Ale tu zdecydowanie więcej znaków zapytania niż w przypadku Piemontu :wink:
Dlatego stawiam na… Wellensa (może bez błysku na TdP, ale to po jego akcji Majka skontrował i “pogoń” za Remkiem poszła, a on już nie miał z czego się podłączyć).

Ale jeśli Remco będzie w pierwszej grupce za Muro di Sormano, to chyba i tak nie będzie o czym gadać.

Ulissi nie ma szans na Civiglio, za trudno dla niego, musiałoby być naprawdę piknikowe tempo, albo występ życia

Ciekaw jestem jak najmocniejsze teamy (czyli w tym przypadku Trek i Astana) zapatrują się na Remco i czy spróbują w jakiś sposób odpowiedzieć na jego taktykę, zgoła inną niż reszty zawodników :wink: wydaje się, że już tyle razy udawało mu się uciec na solo z kilkudziesięciu kilometrów, że czas najwyższy być na to gotowym. Pytanie czy lepiej go uprzedzić atakując drugimi nożami z daleka (czyli jakieś 60km przed metą albo i więcej) czy po prostu pilnować koła i za nic w świecie nie dać mu nawet 10 sekund zysku. W przeciwnym wypadku po prostu pojedzie i tyle go zobaczą. Inna sprawa, że Remco może też czekać do ostatniej górki, gdzie po prostu nikt nie będzie w stanie utrzymać mu koła i też wygra. Wciąż trudno jest mi się do tego przyzwyczaić, ale chyba taka rzeczywistość nas czeka przez kilka sezonów :wink:

Szkoda, że Van Aert nie jedzie, to by było coś on vs Remco.

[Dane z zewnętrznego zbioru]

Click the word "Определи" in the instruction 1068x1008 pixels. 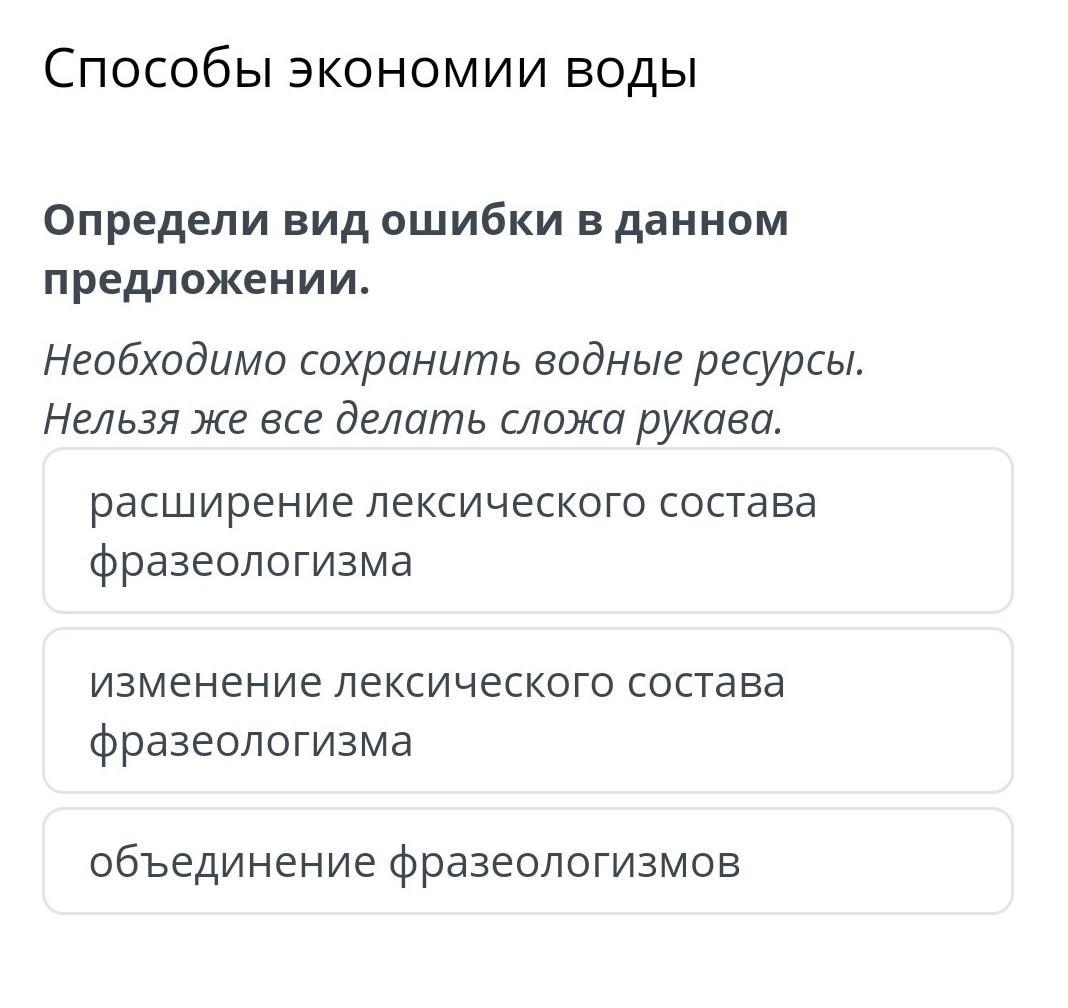153,221
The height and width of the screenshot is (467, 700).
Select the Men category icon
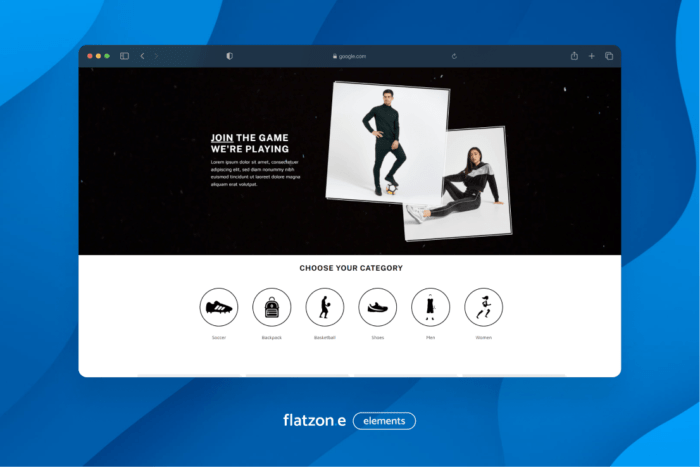[x=430, y=307]
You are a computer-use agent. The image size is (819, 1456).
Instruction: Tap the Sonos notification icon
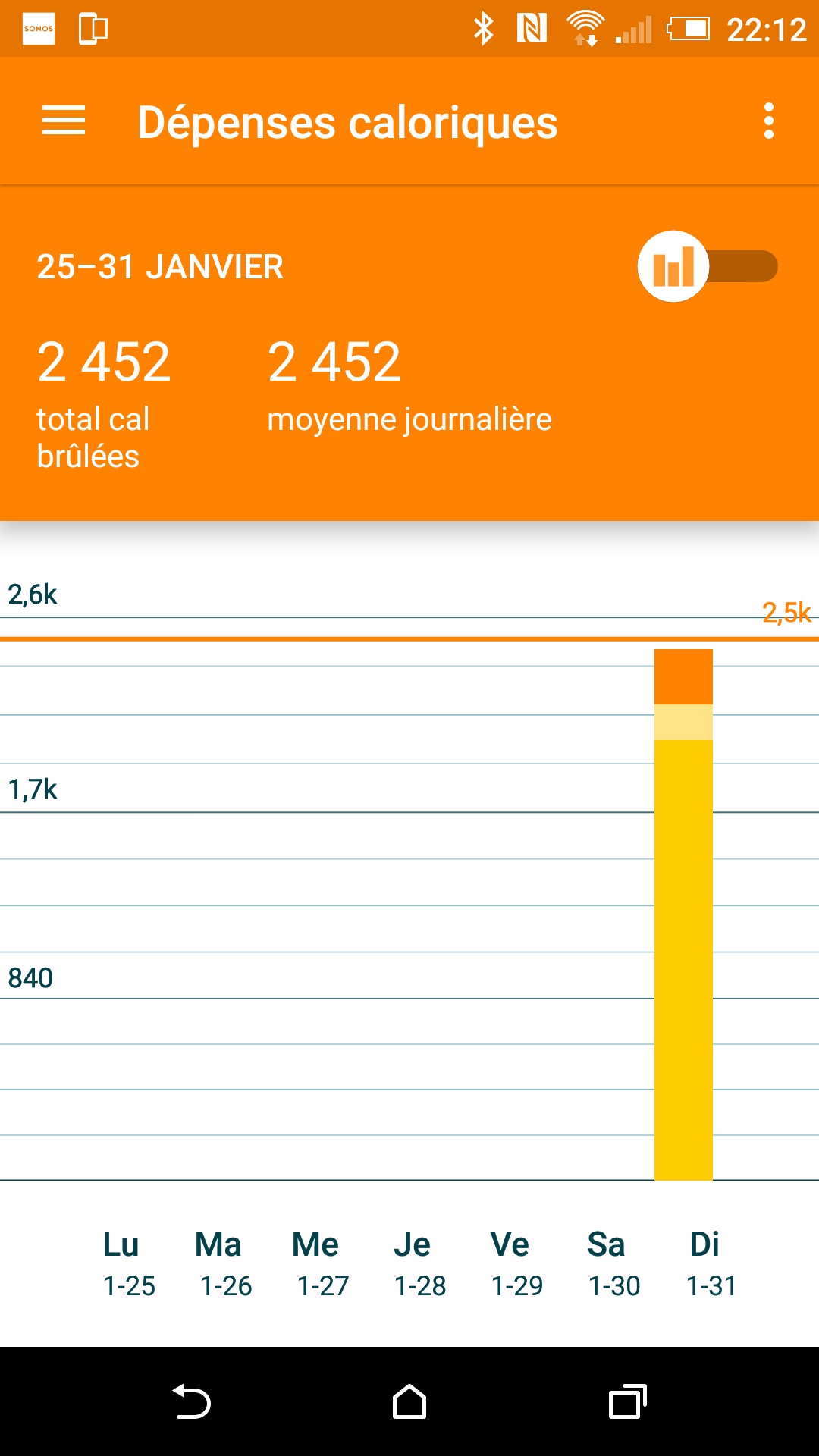click(x=39, y=29)
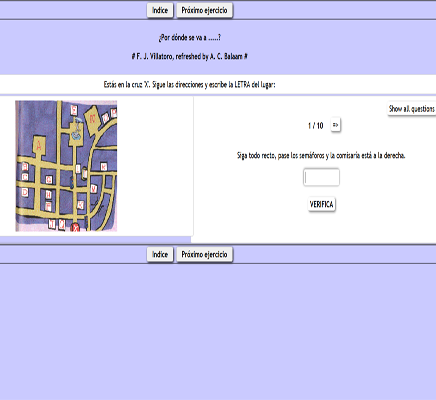Click the letter N building on map
This screenshot has height=400, width=436.
point(92,119)
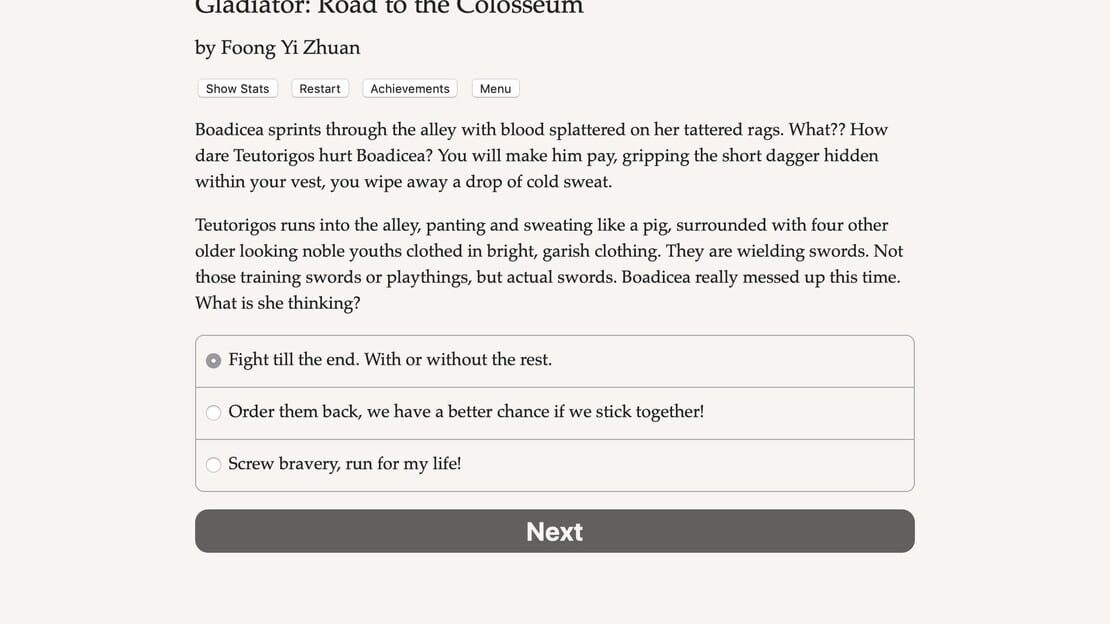Click the 'With or without the rest' option text
This screenshot has width=1110, height=624.
click(x=458, y=360)
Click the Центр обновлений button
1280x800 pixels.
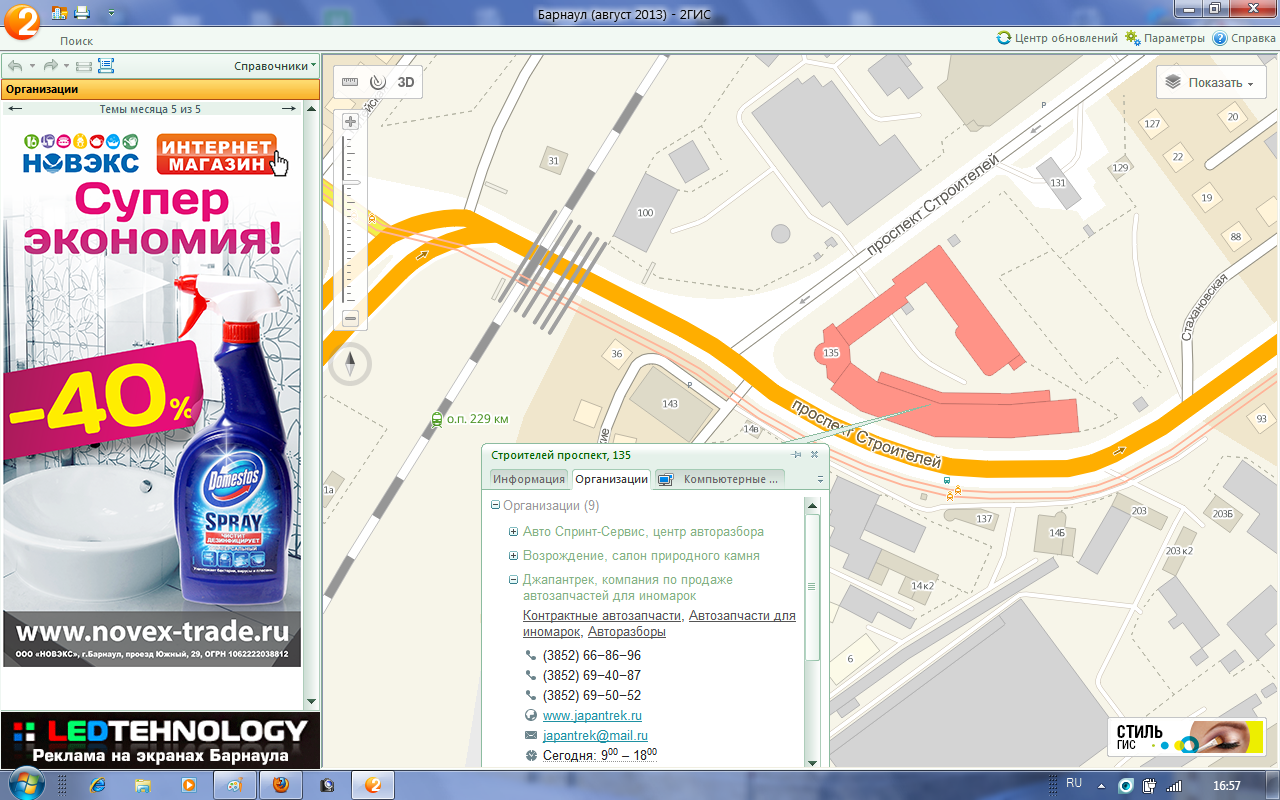coord(1057,38)
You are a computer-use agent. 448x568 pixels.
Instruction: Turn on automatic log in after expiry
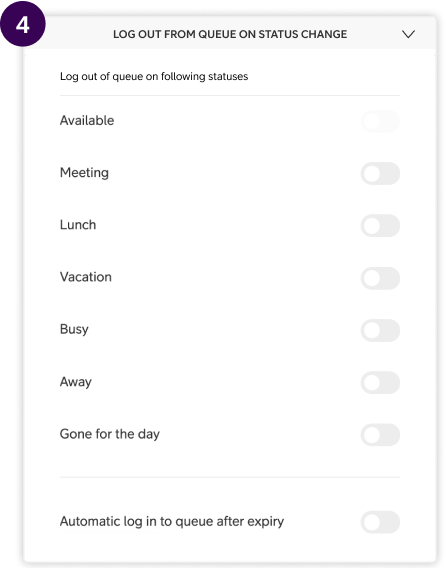tap(380, 522)
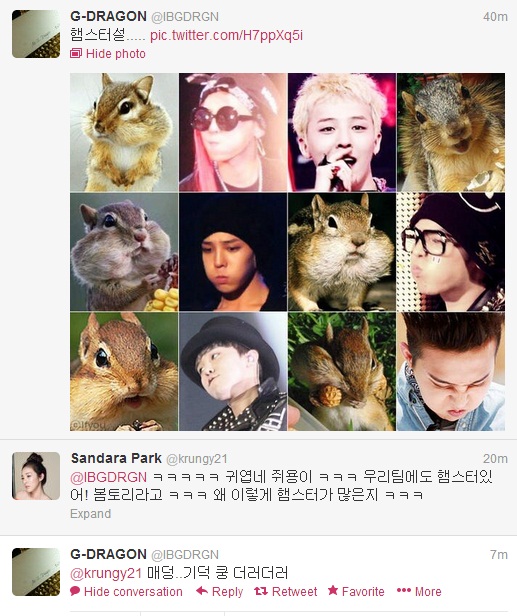This screenshot has width=517, height=616.
Task: Expand Sandara Park's tweet
Action: tap(90, 514)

Pewnie jedno i drugie. Wysłanie drugich noży oczywiste i zostawienie roboty DQS. Potem siedzieć na kole. Ale jeśli udałoby się zlikwidować pomocników Remco to warto może by było jeszcze użyć noży 2,5 :wink: By miał okazję pobawić się w kasowanie.
Ta łatka Merckxa może okazać się mało przyjemna. Już w tym wieku. Kiedy wszyscy będą ci siedzieć tylko na kole. Jak Saganowi czy Cancellarze.